### YOUR INSTRUCTIONS
Find the line containing "Given: Click the software box and disc icon" in the entries; transcribe it and all remaining lines through the end, exactly as they appear, but not the pictures.

BEGIN SUPPLIED MATERIAL

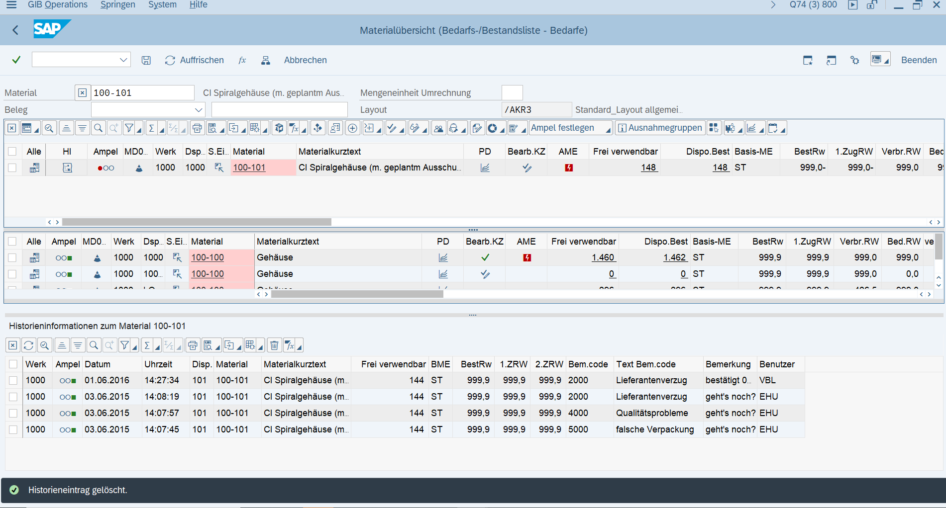Click the save disk icon in the top toolbar

click(x=146, y=60)
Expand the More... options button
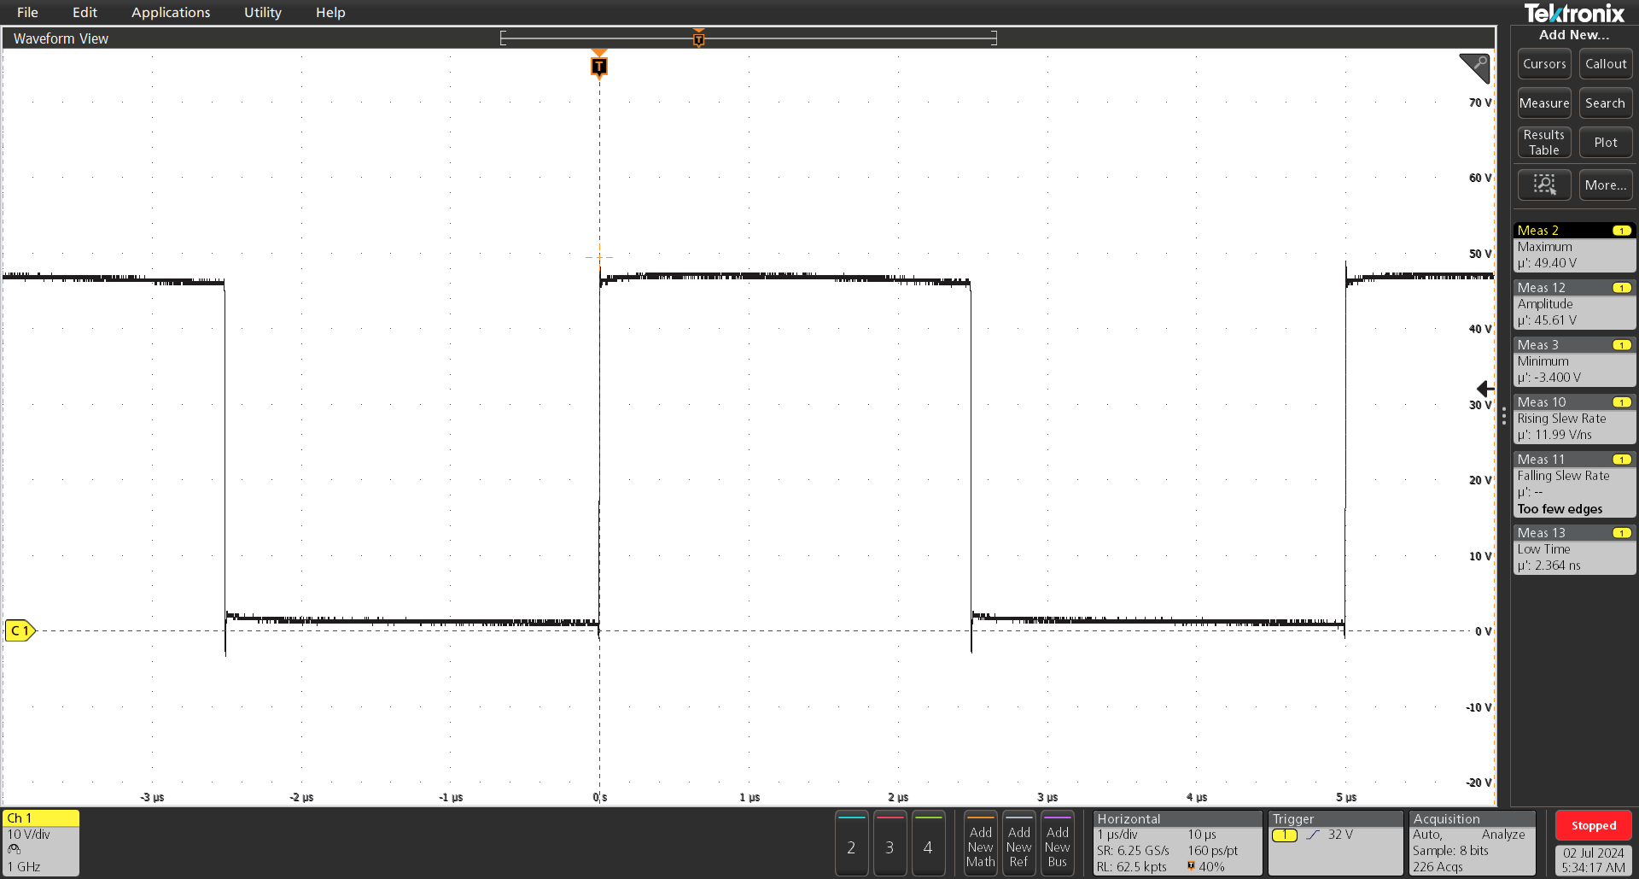Viewport: 1639px width, 879px height. coord(1605,185)
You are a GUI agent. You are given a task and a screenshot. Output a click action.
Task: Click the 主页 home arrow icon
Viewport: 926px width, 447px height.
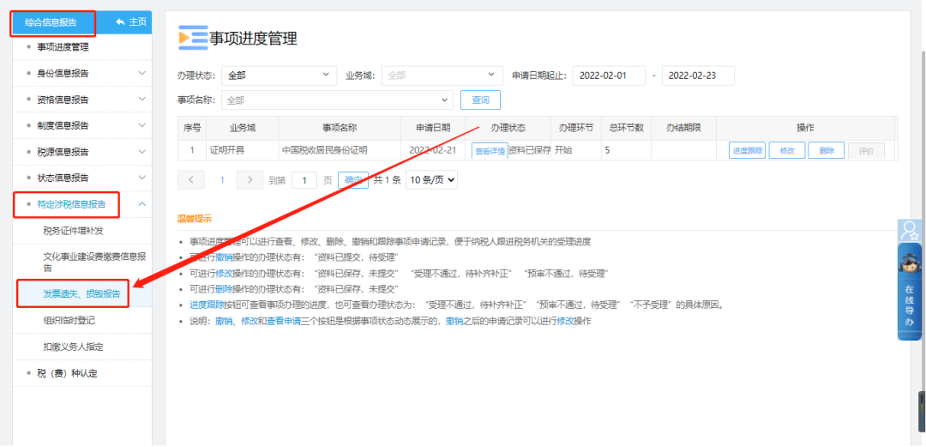[120, 21]
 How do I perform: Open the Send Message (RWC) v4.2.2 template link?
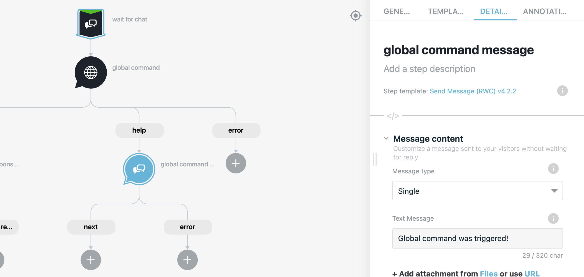coord(473,91)
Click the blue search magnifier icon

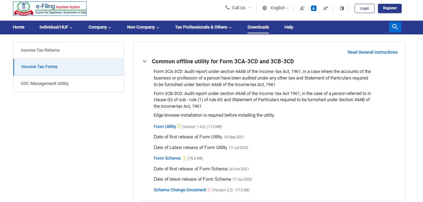tap(395, 27)
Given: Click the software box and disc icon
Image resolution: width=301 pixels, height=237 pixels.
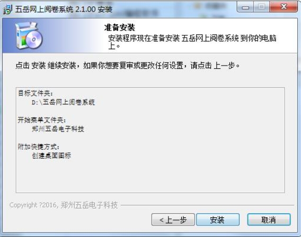Looking at the screenshot, I should click(29, 35).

END SUPPLIED MATERIAL

### RESPONSE TO THE EXERCISE
Given: Click the software box and disc icon
Image resolution: width=301 pixels, height=237 pixels.
Looking at the screenshot, I should click(29, 35).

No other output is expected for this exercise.